Será verdade? O povo islandês diz que não.
Depois da 2ª. Grande Guerra, a Islândia desenvolveu-se rapidamente baseada na indústria da pesca. Com a chegada ao poder de um governo neo-liberal, todos os bancos do país foram privatizados. Seguiu-se um período (2003-2007) de grande expansão das operações financeiras, que mudou o perfil da economia islandesa com o crescimento da participação dos bancos.
No plano interno, o público foi estimulado a assumir muitos empréstimos para a compra de bens duráveis e imóveis. Enquanto isso, num esforço para atrair investimentos estrangeiros, os bancos da Islândia passaram a oferecer sofisticados serviços on-line, cujos custos reduzidos permitiam elevadas rentabilidades. O sucesso foi grande. Estabeleceu-se um fluxo contínuo de recursos proveniente especialmente de pequenos investidores ingleses e holandeses. Em 2007, o país ganhou o primeiro lugar no Índice de Desenvolvimento Humano da Organização das nações Unidas, com o quarto PIB per capita do planeta.
Mas, depois da bonança veio a tempestade. Em 2008, a crise mundial pegou os bancos islandeses com pesados passivos. Somente os 3 principais bancos – o Landbank, o Kapthing e o Glitnir- deviam  nada menos do que 10 vezes o PIB do país. Não tinham como pagar. Para salvar os bancos, o Estado foi obrigado a nacionalizá-los, adquirindo apenas os empréstimos de particulares e empresas locais. Os acionistas tiveram que continuar responsáveis pelas perdas nos ativos estrangeiros, que representavam um volume financeiro muito maior.
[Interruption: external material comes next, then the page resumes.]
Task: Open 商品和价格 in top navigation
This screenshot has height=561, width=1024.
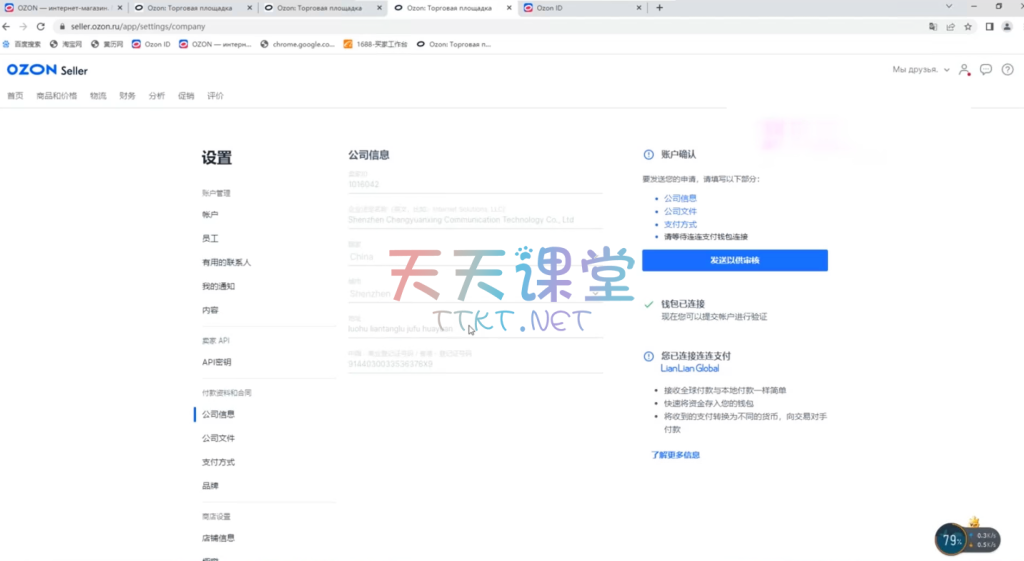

A essas alturas, a economia tinha entrado em parafuso e o paraíso se tornado um inferno. A Bolsa parou de funcionar depois de cair 76%. A moeda oficial desvalorizou-se 80% em relação ao euro. O desemprego rapidamente chegou a 9,3%.
E a Islândia declarou bancarrota. Para impedir danos maiores de imediato, a Islândia negociou com o FMI um empréstimo emergencial de 2,1 bilhões de dólares e mais 2,3 bilhões de euros com os países nórdicos. Não foi de graça. O governo teve de aumentar os juros para 18% ao ano.
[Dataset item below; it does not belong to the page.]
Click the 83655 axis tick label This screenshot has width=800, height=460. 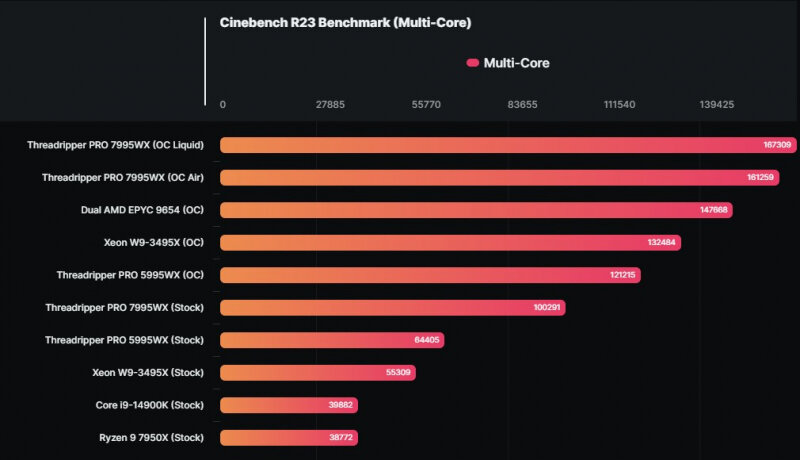tap(522, 105)
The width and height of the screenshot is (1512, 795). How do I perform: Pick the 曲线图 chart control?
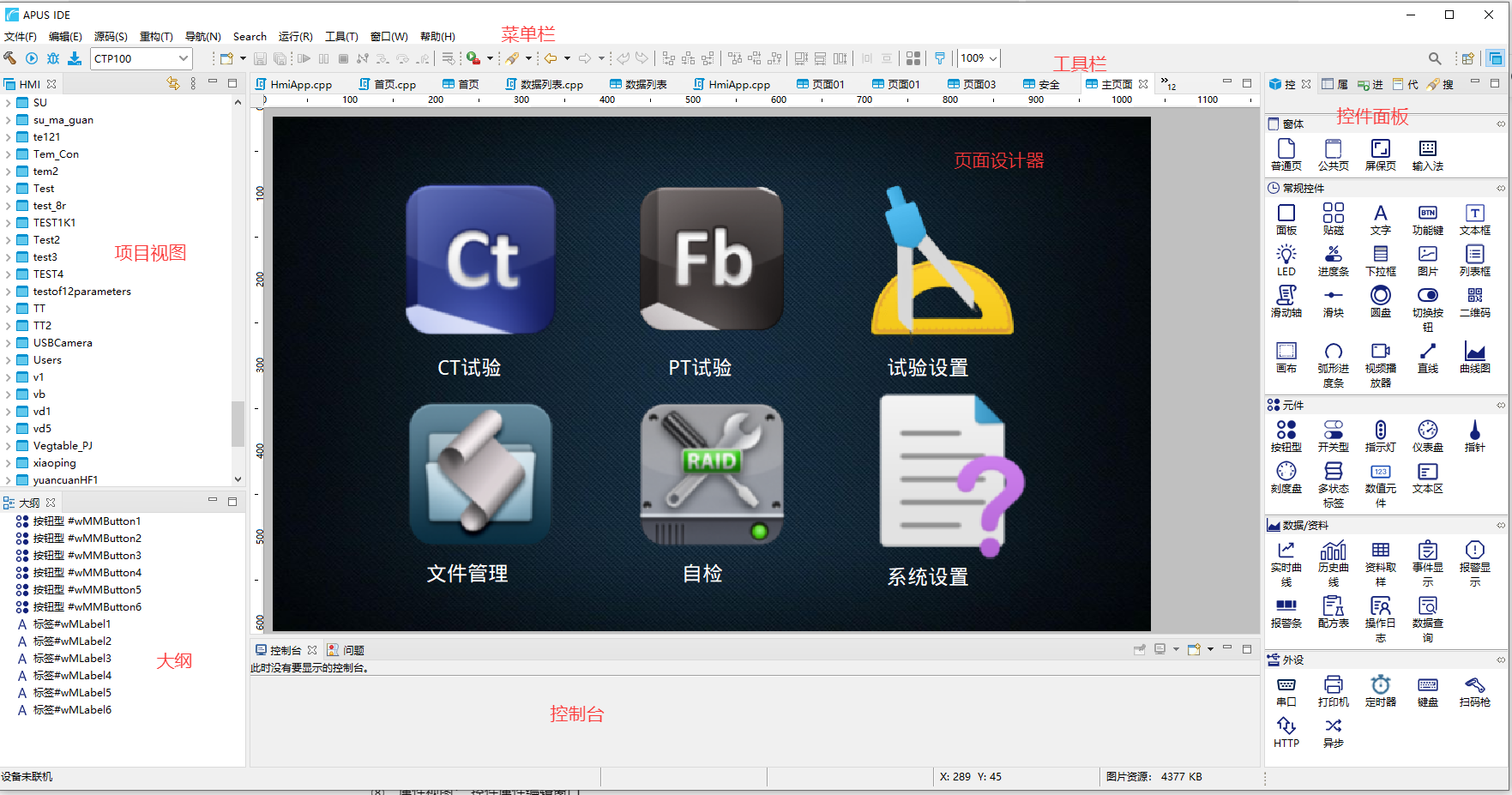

Enquanto políticos locais e autoridades estrangeiras discutiam o caminho a seguir, o povo islandês agiu. Saiu às ruas em repetidas manifestações, exigindo e conseguindo a renúncia do governo do primeiro ministro Geir Haarde. As eleições foram antecipadas, com a vitória de uma coligação de centro-esquerda.
Em 2009, os governos da Holanda e da Inglaterra insistiram para que o governo da Islândia pagasse o montante de 3,3 bilhões de dólares, que os seus bancos deviam a 340 mil investidores ingleses e holandeses.  Apesar da economia continuar num processo de deterioração, com queda de 7% do PIB no ano, o Parlamento concordou, propondo que o pagamento fosse feito mensalmente pelos islandeses, durante 15 anos, com juros de 5% ao ano.
Novamente o povo disse “não”. Novas manifestações de protesto sacudiram a capital Reikiyavik. Exigia-se um referendo para decidir se a dívida dos bancos particulares deveria ser assumida pelo povo que, afinal, não fora responsável por elas.
As coisas esquentaram. A banca internacional ameaçou com fortes retaliações, inclusive bloquear a ajuda do FMI. O governo de Londres ameaçou congelar as poupanças e as contas correntes islandesas na Inglaterra. O país poderia ficar isolado.
Como afirmou o Chefe do Estado, Ragnar Grimsson:  “Foi-nos dito que, se recusássemos as condições da comunidade  internacional, nos tornaríamos a Cuba do Norte. Mas, se tivéssemos  aceitado, teríamos nos tornado o Haiti do Norte.”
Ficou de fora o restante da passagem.